A bipartite graph has the property that nodes divide into two groups with edges only linking nodes from one group with nodes from the other group (i.e. there are no edges linking nodes in the same group). We check that our graph is bipartite and then assign the type labels generated by the checking function to the nodes in the graph. Attributes of the nodes and edges of the graph can be accessed via the V([graph_name]) and E([graph_name]) objects.
Now we can take a first look at our results. If you like, you could also view the default layout **igraph** gives this data - just remove the *layout* argument from the **plot()** function.

In [None]:
## make the graph object
bi_plot <- graph.data.frame(edge_list_df, directed = FALSE)

## check that the graph object is bipartite and assign type values to the nodes
bipartite.mapping(bi_plot)
V(bi_plot)$type <- bipartite_mapping(bi_plot)$type

## view basic plot
plot(bi_plot, layout = layout.bipartite)

## Tweaking the plot

We can add more information to our visualisation by showing the strength of connection of edges, which here means frequency of occurrence of terms. The third column of our plotting data frame has the normalised frequencies for each term in the relvant group of documents; this has become the *weight* attribute of the edges object (**E(bi_plot)$weight**). There are various ways we can use this; the two obvious ones are to scale the width of the edges or to scale the colour of the edges. Here we will scale the colour, or more precisely, the transparency of the edges.
Transparency or *alpha* has a value between 0 (completely transparent) and 1(completely opaque). We therefore need to set a  scaling factor which takes our weight values and returns values in that range. We wnat the maximum weight value to end up close to 1, so we look at that value and then do a simple calculation and reset the weight values. To set transparency in an **igraph** plot, we have to use the **rgb()** colour setting function; This function takes four arguments: three values for the red, green and blue components on the colour (here we use straight red), and the alpha value.

In [None]:
## plot with edge transparency reflecting weight
## check max value for weight
max(unlist((E(bi_plot)$weight)))

## choose a scaling factor which will give $weight a maximummvalue close to 1
E(bi_plot)$weight <- as.numeric(E(bi_plot)$weight) * 0.022

## use $weight to set edge transparency
plot(bi_plot, layout = layout.bipartite, edge.color = rgb(1,0,0, E(bi_plot)$weight))



We can make the graph more readable by doing without circles around the term nodes and by making the label text smaller (so that terms overlap less). Again, we do this by setting attributes of the V([graph_name]) object.

In [None]:
## no circles for terms
V(bi_plot)$shape <- ifelse(V(bi_plot)$type == "TRUE", "circle", "none")

## make term labels smaller
V(bi_plot)$label.cex <- 0.6

## plot again
plot(bi_plot, layout = layout.bipartite, edge.color = rgb(1,0,0, E(bi_plot)$weight))

==================================================

STATED TASK 1:
Answer these questions about the excerpt on bipartite graphs in igraph:
(a) What range of values can transparency, or alpha, take?
(b) By what scaling factor are the weight values multiplied?
(c) To what value is the label.cex attribute set to make the term labels smaller?
The text and the listing come from unrelated sources.

==================================================

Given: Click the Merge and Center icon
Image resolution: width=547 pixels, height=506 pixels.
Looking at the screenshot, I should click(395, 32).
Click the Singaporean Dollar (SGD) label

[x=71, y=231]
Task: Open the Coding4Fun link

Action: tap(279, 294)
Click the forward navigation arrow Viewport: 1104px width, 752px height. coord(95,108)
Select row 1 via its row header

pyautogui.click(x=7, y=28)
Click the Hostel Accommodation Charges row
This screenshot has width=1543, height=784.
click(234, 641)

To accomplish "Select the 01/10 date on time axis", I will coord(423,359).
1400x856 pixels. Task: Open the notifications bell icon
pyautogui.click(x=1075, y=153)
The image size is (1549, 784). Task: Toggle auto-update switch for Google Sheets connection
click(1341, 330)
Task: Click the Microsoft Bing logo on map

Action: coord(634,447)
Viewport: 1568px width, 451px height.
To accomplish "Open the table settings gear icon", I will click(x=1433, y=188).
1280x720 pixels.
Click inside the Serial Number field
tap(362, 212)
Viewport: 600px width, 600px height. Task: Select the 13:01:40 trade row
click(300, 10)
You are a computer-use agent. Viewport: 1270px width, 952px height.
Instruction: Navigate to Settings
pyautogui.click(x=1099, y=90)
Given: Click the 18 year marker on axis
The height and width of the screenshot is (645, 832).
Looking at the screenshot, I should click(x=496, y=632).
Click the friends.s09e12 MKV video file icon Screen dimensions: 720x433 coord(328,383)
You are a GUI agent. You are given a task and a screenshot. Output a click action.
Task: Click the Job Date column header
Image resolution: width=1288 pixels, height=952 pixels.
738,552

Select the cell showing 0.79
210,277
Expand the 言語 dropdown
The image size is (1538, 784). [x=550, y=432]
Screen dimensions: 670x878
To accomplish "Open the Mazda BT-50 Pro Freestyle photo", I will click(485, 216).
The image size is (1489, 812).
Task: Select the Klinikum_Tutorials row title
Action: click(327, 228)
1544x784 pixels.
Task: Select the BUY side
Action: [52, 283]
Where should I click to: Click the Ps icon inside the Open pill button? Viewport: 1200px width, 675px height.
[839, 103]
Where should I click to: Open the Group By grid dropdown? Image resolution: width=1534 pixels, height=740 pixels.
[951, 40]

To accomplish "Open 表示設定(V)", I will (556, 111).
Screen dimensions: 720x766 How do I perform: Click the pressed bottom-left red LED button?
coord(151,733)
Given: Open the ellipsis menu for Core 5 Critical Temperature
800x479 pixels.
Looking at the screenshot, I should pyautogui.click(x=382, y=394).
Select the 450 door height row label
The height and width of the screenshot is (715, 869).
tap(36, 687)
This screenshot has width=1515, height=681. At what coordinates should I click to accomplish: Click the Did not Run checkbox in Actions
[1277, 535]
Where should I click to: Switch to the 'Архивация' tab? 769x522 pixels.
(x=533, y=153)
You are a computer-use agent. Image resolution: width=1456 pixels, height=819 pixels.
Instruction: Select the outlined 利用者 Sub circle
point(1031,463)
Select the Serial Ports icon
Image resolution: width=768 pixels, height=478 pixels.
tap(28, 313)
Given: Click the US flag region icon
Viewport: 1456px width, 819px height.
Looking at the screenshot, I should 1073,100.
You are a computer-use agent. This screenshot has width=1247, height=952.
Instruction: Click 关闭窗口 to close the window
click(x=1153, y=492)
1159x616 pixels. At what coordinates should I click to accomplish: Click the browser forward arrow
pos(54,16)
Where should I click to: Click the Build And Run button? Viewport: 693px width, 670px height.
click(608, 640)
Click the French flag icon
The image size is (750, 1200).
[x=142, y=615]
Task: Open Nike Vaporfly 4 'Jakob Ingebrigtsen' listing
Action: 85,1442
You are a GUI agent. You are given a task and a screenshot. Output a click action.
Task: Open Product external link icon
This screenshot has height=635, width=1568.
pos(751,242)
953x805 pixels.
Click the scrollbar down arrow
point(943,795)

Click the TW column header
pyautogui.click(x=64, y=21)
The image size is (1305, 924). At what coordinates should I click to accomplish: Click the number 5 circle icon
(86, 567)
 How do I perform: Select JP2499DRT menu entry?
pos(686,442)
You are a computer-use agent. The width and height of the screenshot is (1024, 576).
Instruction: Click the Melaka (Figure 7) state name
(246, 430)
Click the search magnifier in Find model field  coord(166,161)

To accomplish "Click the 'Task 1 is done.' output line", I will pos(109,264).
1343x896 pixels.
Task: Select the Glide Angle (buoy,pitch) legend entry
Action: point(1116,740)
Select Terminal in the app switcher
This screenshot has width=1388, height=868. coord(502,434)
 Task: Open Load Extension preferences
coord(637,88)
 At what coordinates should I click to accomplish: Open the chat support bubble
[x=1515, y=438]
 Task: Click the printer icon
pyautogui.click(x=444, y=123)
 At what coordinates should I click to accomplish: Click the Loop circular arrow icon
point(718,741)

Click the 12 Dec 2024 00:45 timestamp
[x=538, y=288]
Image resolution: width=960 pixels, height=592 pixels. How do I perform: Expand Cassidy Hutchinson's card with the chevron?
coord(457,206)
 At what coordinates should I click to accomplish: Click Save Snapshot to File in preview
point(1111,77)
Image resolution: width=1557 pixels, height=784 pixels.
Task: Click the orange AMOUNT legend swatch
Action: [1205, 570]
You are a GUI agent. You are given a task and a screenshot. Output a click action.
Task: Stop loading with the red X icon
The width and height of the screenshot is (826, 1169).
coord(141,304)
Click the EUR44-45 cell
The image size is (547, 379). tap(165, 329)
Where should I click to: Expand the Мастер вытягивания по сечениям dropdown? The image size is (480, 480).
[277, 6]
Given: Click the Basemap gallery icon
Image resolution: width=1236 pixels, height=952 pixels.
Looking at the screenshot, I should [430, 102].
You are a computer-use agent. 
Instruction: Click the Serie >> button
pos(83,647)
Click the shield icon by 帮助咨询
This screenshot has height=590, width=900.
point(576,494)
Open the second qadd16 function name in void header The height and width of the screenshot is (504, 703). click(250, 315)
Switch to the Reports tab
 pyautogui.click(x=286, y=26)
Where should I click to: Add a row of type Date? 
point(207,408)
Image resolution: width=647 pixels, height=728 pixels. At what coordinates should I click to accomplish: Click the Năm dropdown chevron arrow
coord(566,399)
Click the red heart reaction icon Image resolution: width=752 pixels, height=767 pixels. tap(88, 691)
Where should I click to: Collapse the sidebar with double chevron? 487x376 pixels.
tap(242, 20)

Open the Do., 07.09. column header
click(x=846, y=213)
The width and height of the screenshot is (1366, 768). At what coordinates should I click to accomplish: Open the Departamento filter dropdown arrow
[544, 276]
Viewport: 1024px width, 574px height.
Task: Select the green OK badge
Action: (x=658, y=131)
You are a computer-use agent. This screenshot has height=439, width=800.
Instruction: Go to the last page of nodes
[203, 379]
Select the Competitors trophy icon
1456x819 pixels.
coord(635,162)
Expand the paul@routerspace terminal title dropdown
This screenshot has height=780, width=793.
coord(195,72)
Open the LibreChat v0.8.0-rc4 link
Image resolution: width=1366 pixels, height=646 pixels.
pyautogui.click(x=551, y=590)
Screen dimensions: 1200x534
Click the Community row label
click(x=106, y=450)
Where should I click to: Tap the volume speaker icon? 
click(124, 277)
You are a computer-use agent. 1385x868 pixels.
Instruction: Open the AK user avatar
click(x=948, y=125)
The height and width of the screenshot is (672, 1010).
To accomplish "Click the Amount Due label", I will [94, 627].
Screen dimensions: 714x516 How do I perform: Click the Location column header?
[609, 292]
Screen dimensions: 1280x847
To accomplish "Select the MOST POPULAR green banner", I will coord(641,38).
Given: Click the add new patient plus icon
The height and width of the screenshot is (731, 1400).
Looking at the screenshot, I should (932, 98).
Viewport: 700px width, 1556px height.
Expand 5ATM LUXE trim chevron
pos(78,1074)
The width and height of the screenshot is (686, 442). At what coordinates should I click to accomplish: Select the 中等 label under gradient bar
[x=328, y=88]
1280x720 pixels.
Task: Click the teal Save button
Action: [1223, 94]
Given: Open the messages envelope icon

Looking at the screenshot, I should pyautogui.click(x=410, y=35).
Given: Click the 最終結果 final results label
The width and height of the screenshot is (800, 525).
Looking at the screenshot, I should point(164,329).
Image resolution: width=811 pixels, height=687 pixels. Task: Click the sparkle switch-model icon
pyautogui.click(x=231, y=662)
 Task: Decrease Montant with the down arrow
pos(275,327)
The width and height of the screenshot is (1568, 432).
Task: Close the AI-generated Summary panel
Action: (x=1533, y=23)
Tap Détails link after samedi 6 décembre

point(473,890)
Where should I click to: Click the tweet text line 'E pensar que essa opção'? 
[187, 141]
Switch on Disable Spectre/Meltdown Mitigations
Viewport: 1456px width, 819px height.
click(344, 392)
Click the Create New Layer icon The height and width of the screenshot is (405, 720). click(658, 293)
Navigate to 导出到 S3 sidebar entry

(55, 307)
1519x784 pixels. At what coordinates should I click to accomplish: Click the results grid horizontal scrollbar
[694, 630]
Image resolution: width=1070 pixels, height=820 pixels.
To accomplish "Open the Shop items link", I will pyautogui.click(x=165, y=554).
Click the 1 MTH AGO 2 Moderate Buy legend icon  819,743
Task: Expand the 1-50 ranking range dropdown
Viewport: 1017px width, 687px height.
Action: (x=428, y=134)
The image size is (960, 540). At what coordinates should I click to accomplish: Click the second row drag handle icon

==================================================

STATED TASK 2: In the listing, starting with the line with "Navigate to 导出到 S3 sidebar entry" and going on through the end of the listing, add 62 to every click coordinate given as an answer. Reproduce only those lines, requests included.

TASK SOLUTION 1:
(a) From 0, completely transparent, to 1, completely opaque.
(b) 0.022.
(c) 0.6.

TASK SOLUTION 2:
Navigate to 导出到 S3 sidebar entry

(117, 369)
1519x784 pixels. At what coordinates should I click to accomplish: Click the results grid horizontal scrollbar
[756, 692]
Image resolution: width=1070 pixels, height=820 pixels.
To accomplish "Open the Shop items link", I will pyautogui.click(x=227, y=616).
Click the 1 MTH AGO 2 Moderate Buy legend icon  881,805
Task: Expand the 1-50 ranking range dropdown
Viewport: 1017px width, 687px height.
Action: (x=490, y=196)
The image size is (960, 540). At what coordinates should I click to accomplish: Click the second row drag handle icon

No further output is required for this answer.